Barberton City Schools has teamed up with the Akron-centered Sustainable Polymers Tech Hub to enable its students to gain entry into an important Northeast Ohio industry and to provide the cluster’s hundreds of companies with one of the things they need most: people.
“Our kids want to work,” said Josh Gordon, executive director of the Barberton Community Foundation.
The foundation, born out of efforts 20 years ago to rebuild Barberton’s high school—which still looks nearly brand-new today—has been working on the effort along with the Greater Akron Chamber, ConxusNEO, Barberton City Schools and the city of Barberton.
It’s all connected to the Sustainable Polymers Tech Hub formed by the Akron Chamber, which has been awarded more than $80 million in state and federal grants this year.

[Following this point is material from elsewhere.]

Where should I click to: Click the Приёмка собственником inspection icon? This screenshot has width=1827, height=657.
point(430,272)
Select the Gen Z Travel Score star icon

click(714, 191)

Gordon said the school system will pioneer a partnership with local industry through the effort, which will be implemented in all grades, from kindergarten through high school.
“There are 31 tech hubs in the U.S., and every state has their version of an innovation hub,” Gordon said. “Barberton is the first school system in the country to have a program aligned with a tech hub. I don’t know how that’s true, but whenever someone is the first and only, it’s a big deal.”
Barberton is not a community burdened by excess wealth. Its median household income of just under $50,000 per year lags behind Ohio’s statewide median income of $67,000, according to U.S. Census data.
Jobs in the polymer industry represent a way for the city’s students to access good-paying jobs in a growing industry. Companies working in plastics, rubber and other polymers often represent a way for people without a college degree to earn good wages.
“These jobs can be $45,000 and up with a high school degree,” Gordon said.
Such jobs already are available, and more are on their way, he added.